Dave no sentía la más mínima culpa en relación con Jeff Baumgarten o su mujer, a los que la policía sometió a múltiples interrogatorios cuando finalmente Miriam decidió contar la verdad. Thelma Baumgarten pasó por la tienda de Dave a las tres de la tarde, y de la tienda al centro comercial había poco trecho, sólo unos cinco kilómetros. Resultó que el motel estaba incluso más próximo. Pero Dave odiaba a la esposa de Baumgarten más que a él. Jeff se había tirado a su mujer, mientras que su esposa… Bueno, la señora Baumgarten, con su notita estúpida, había tratado de arrojar todo el peso del problema sobre las espaldas de Dave. Maldita gorda ama de casa. Si hubiese sabido tener contento a su señor marido, seguramente Jeff habría dejado a Miriam en paz.

– ¿Ha habido sospechosos de verdad durante todo este tiempo?

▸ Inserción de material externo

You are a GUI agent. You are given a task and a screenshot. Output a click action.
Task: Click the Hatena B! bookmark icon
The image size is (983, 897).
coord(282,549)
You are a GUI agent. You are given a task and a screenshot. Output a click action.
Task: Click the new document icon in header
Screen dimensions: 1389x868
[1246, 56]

Dave miró a Chet, tratando de encontrar en sus ojos la autorización, el estímulo, para contar todo lo de los Baumgarten. Chet negó con un casi impercetible movimiento de la cabeza. «Eso no haría más que enturbiar la situación», le decía a Dave cada vez que éste le presionaba para hacer que todo, absolutamente todo, fuese de conocimiento público, siempre con el argumento de que importaba cada brizna de verdad, que no sólo la franqueza era de por sí una virtud, sino que a él le parecía esencial a fin de esclarecer qué les había ocurrido a sus hijas. Cuanto más supiera la gente, pensaba Dave, más podrían ayudarles todos. Tal vez la señora Baumgarten había contratado a alguien. Tal vez Jeff Baumgarten había organizado el secuestro de las niñas para obligar a Miriam a proseguir su relación ilícita. Quizás esos planes se habían torcido inesperadamente. La sinceridad poseía una gran fuerza liberadora, decía Dave, y obtendría al final alguna recompensa. Tenían que contarlo todo y ver qué consecuencias producía su relato.

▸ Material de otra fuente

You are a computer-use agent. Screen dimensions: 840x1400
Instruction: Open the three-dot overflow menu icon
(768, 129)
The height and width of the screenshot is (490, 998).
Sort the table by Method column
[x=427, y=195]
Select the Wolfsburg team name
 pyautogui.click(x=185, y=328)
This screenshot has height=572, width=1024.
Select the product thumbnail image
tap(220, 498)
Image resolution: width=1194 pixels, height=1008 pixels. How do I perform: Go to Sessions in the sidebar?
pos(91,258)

Fue quizás ésa la razón por la cual Chet quiso encontrarse presente mientras les entrevistaban. La razón, pensaba Dave, tenía que ser ésa, no veía ninguna otra posibilidad. Durante las primeras semanas de investigación no mantuvieron casi nada en secreto. El descubrimiento del bolso de Heather, las llamadas que afirmaban que las niñas se encontraban en varios lugares, Carolina del Sur, Virginia Occidental, Virginia, Vermont, y en varios estados anímicos: vivas y riéndose a carcajadas, nadando y jugando, comiendo hamburguesas, atadas y amordazadas. Era curioso, pero los tipos que deliraban resultaban peores que los bromistas. Pensaban que sus fantasías iban a ayudar a los padres, y no provocaban más que dolor renovado.